Un blog que para cualquier cosa, por pequeña que sea, te dice «contacte con nuestros técnicos especializados», no es un blog, es un anuncio. A veces, la solución es tan simple como ajustar la altura del cerradero en el marco. Un profesional te lo cuenta, porque la confianza se construye con honestidad, no facturando un trabajo que podrías haber hecho tú en dos minutos.
¿Habla de generalidades o de problemas reales? El detalle lo es todo
Aquí se nota quién pisa la calle y quién solo escribe desde un despacho.
- Un texto genérico te dirá: «Cambie su bombín por uno de alta seguridad».
- Un cerrajero te explicará: «Si vives en un piso en Cornellà con una puerta blindada de las de antes, un bombín anti-bumping se queda corto. Necesitas un escudo protector que no se pueda fresar, porque muchos marcos de madera no aguantan un ataque con palanca. De nada sirve el mejor bombín si el resto es vulnerable».
La diferencia es clara, ¿verdad? El segundo te habla de situaciones concretas, de puntos débiles que vemos cada día en la zona, y te da una solución completa. El primero solo repite lo que ha leído por ahí.
Pasa igual con los diagnósticos. Un artículo malo te dice «si la puerta no cierra, la cerradura puede estar rota». Uno bueno te hace preguntas: «¿Te pasa solo al echar la llave o ya al cerrar el portazo? ¿Has probado a levantar un poco la puerta al girar la llave? Si al levantarla funciona, el problema no es la cerradura, es que la puerta se ha descolgado y hay que ajustar las bisagras».
Huye de las promesas imposibles y los datos para asustar
En nuestro sector abundan los reclamos que son pura fantasía. Si un blog te garantiza «abrimos cualquier puerta en menos de 5 minutos» o te suelta estadísticas como «el 90% de los ladrones usan este método», desconfía. Es imposible dar un tiempo fijo. Una apertura puede ser muy rápida o llevar casi una hora, depende de la cerradura, de la puerta y de si las llaves están puestas por detrás.
Las estadísticas, si no citan una fuente oficial (un informe de los Mossos d’Esquadra, por ejemplo), suelen ser un invento para meter miedo. Un profesional no necesita asustarte para que confíes en su trabajo.
El tema del dinero: los precios
Ningún cerrajero que se precie te dará un precio fijo en un artículo. Es inviable. El coste de instalar una cerradura depende del modelo, del nivel de seguridad que busques, de si la puerta es de madera o metálica y del trabajo que lleve.
Un blog honesto te dará horquillas de precios y siempre especificará que son orientativos.

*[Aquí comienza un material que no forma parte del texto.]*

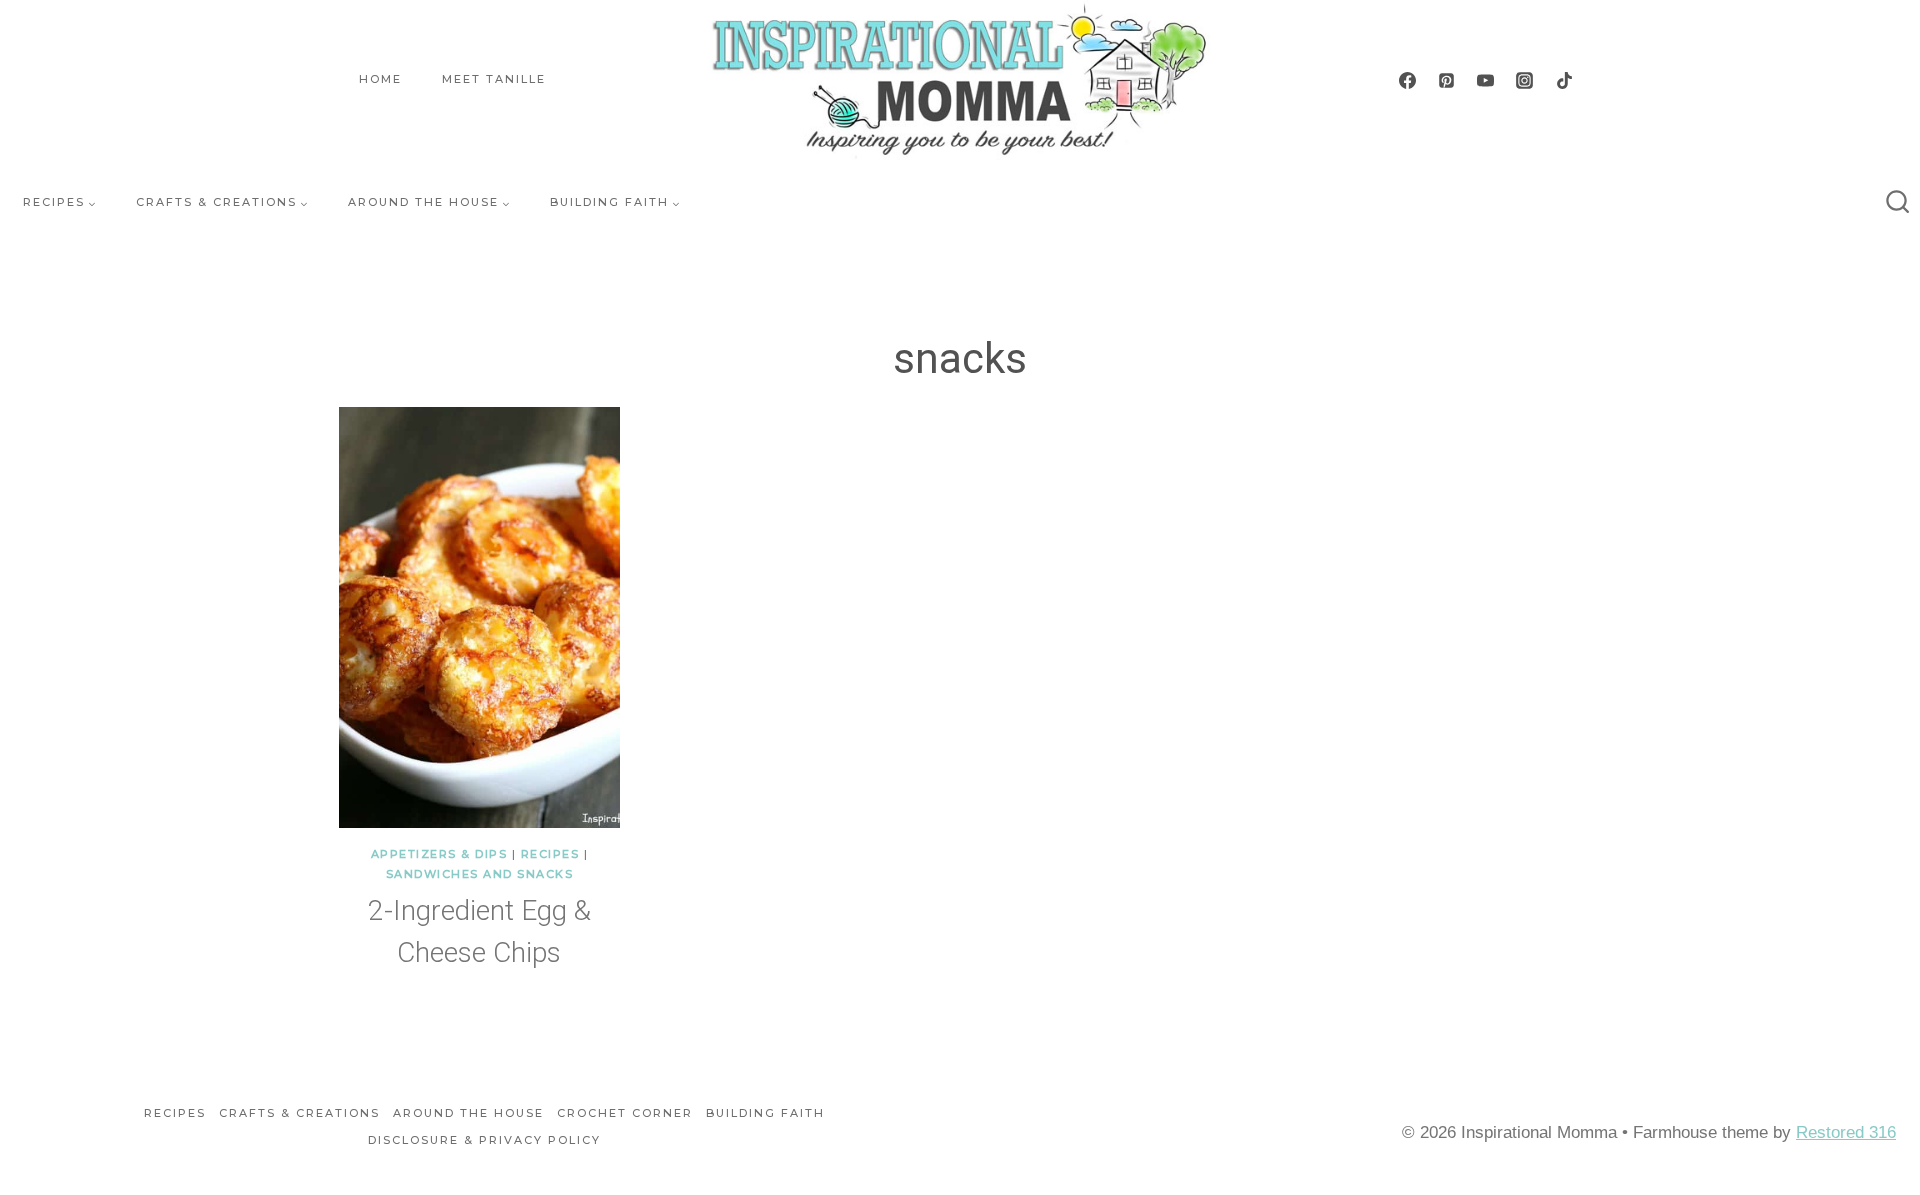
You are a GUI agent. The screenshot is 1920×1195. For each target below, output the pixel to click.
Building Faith (765, 1113)
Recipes (550, 854)
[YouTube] (1486, 80)
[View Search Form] (1898, 203)
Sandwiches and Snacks (480, 874)
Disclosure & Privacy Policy (484, 1140)
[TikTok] (1564, 80)
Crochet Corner (625, 1113)
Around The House (468, 1113)
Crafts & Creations (299, 1113)
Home (380, 79)
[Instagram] (1525, 80)
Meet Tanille (494, 79)
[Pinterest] (1447, 80)
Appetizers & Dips (439, 854)
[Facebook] (1408, 80)
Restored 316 (1846, 1132)
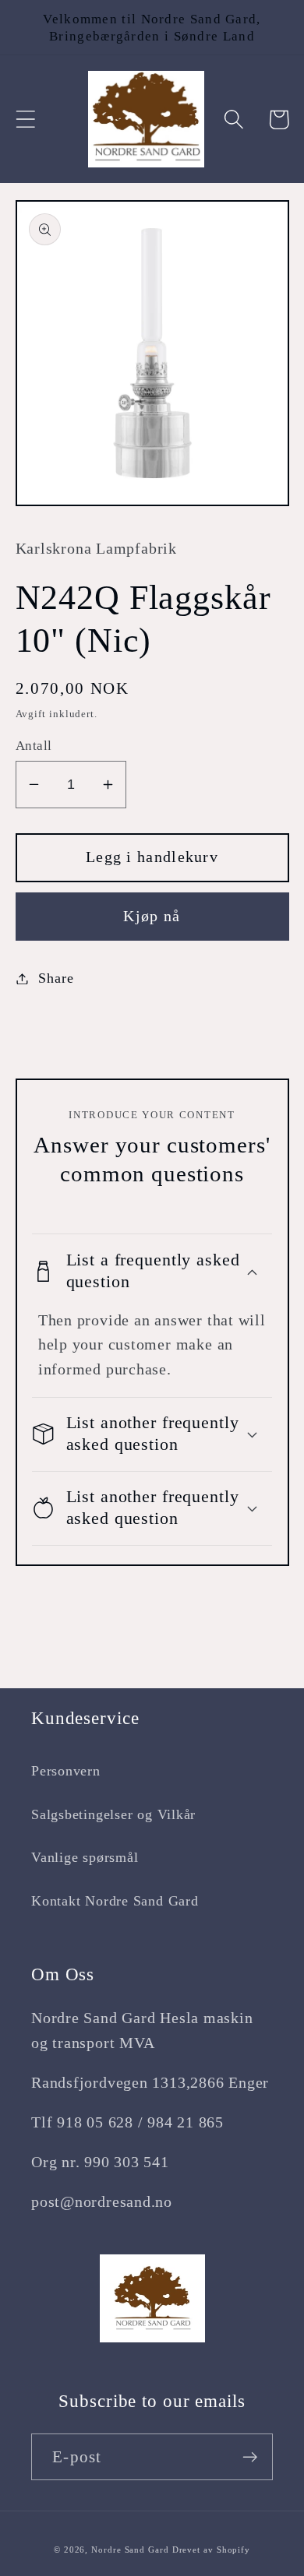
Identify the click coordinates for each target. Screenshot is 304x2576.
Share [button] (55, 978)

Te explicará de qué factores depende el presupuesto final: si es un servicio de urgencia de madrugada, el coste de las piezas, las horas de mano de obra…
Si ves un titular del tipo «Instalación de cerradura por 60€», es una trampa. Es un precio gancho que no incluye ni el material, ni el IVA, ni el desplazamiento. Es una estrategia para que llames y, una vez en tu puerta, darte el presupuesto real, que será mucho más alto.
Al final, todo se reduce a usar el sentido común. Un buen artículo te informa, te respeta y te habla sin tapujos. Lo demás es publicidad.